**Aim of the exercise:**
Copy each of the records below line for line, with no changes.

Entries on finding words and elements
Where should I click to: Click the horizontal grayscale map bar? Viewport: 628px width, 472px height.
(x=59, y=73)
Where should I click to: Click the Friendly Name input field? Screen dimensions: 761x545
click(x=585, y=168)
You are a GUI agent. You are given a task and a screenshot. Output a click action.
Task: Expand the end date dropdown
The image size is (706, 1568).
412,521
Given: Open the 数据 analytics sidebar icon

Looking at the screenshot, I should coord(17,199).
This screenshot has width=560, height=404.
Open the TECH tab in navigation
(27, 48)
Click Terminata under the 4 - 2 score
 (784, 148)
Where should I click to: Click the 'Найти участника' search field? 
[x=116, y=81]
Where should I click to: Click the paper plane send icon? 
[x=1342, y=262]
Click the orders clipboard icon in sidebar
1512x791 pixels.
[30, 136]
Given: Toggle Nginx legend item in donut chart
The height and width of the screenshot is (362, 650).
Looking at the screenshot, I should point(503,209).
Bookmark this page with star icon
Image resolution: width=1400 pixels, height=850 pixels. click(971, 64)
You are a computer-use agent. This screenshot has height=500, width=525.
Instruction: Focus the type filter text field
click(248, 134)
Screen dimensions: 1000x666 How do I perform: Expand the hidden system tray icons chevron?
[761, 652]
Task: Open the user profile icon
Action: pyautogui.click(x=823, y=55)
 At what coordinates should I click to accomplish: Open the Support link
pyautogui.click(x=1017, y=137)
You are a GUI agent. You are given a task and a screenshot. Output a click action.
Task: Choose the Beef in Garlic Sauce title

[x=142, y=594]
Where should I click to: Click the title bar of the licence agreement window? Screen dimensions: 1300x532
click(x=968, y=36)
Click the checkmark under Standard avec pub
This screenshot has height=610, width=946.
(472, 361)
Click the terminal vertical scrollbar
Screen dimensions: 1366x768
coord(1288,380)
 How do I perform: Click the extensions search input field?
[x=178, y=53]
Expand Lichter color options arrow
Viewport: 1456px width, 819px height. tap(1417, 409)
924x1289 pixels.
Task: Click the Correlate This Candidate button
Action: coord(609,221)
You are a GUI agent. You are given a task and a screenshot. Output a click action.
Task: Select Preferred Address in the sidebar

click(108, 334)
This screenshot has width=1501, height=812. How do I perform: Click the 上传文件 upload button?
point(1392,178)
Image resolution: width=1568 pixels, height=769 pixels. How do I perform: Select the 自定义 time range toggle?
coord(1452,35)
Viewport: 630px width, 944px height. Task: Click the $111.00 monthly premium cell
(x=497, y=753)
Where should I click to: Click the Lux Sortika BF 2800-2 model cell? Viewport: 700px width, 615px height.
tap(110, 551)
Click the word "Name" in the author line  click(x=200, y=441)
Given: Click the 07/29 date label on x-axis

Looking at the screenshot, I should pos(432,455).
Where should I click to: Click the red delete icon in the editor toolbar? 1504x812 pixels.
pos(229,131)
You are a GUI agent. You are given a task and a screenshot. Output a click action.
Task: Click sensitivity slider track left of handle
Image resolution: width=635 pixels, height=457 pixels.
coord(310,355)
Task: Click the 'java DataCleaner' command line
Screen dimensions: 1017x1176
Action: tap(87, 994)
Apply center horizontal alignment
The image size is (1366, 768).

**Output of the exercise:**
Where should I click to: Click the horizontal grayscale map bar? Viewport: 628px width, 472px height.
(x=59, y=73)
Where should I click to: Click the Friendly Name input field? Screen dimensions: 761x545
click(x=585, y=168)
You are a GUI agent. You are given a task and a screenshot. Output a click action.
Task: Expand the end date dropdown
The image size is (706, 1568).
412,521
Given: Open the 数据 analytics sidebar icon

Looking at the screenshot, I should coord(17,199).
This screenshot has width=560, height=404.
Open the TECH tab in navigation
(27, 48)
Click Terminata under the 4 - 2 score
 (784, 148)
Where should I click to: Click the 'Найти участника' search field? 
[x=116, y=81]
Where should I click to: Click the paper plane send icon? 
[x=1342, y=262]
Click the orders clipboard icon in sidebar
1512x791 pixels.
[30, 136]
Given: Toggle Nginx legend item in donut chart
The height and width of the screenshot is (362, 650).
Looking at the screenshot, I should point(503,209).
Bookmark this page with star icon
Image resolution: width=1400 pixels, height=850 pixels. click(971, 64)
You are a computer-use agent. This screenshot has height=500, width=525.
Instruction: Focus the type filter text field
click(248, 134)
Screen dimensions: 1000x666 How do I perform: Expand the hidden system tray icons chevron?
[761, 652]
Task: Open the user profile icon
Action: pyautogui.click(x=823, y=55)
 At what coordinates should I click to accomplish: Open the Support link
pyautogui.click(x=1017, y=137)
You are a GUI agent. You are given a task and a screenshot. Output a click action.
Task: Choose the Beef in Garlic Sauce title

[x=142, y=594]
Where should I click to: Click the title bar of the licence agreement window? Screen dimensions: 1300x532
click(x=968, y=36)
Click the checkmark under Standard avec pub
This screenshot has height=610, width=946.
(472, 361)
Click the terminal vertical scrollbar
Screen dimensions: 1366x768
coord(1288,380)
 How do I perform: Click the extensions search input field?
[x=178, y=53]
Expand Lichter color options arrow
Viewport: 1456px width, 819px height. tap(1417, 409)
924x1289 pixels.
Task: Click the Correlate This Candidate button
Action: coord(609,221)
You are a GUI agent. You are given a task and a screenshot. Output a click action.
Task: Select Preferred Address in the sidebar

click(108, 334)
This screenshot has width=1501, height=812. How do I perform: Click the 上传文件 upload button?
point(1392,178)
Image resolution: width=1568 pixels, height=769 pixels. How do I perform: Select the 自定义 time range toggle?
coord(1452,35)
Viewport: 630px width, 944px height. Task: Click the $111.00 monthly premium cell
(x=497, y=753)
Where should I click to: Click the Lux Sortika BF 2800-2 model cell? Viewport: 700px width, 615px height.
tap(110, 551)
Click the word "Name" in the author line  click(x=200, y=441)
Given: Click the 07/29 date label on x-axis

Looking at the screenshot, I should pos(432,455).
Where should I click to: Click the red delete icon in the editor toolbar? 1504x812 pixels.
pos(229,131)
You are a GUI agent. You are given a task and a screenshot. Output a click action.
Task: Click sensitivity slider track left of handle
Image resolution: width=635 pixels, height=457 pixels.
coord(310,355)
Task: Click the 'java DataCleaner' command line
Screen dimensions: 1017x1176
Action: tap(87, 994)
Apply center horizontal alignment
The image size is (1366, 768).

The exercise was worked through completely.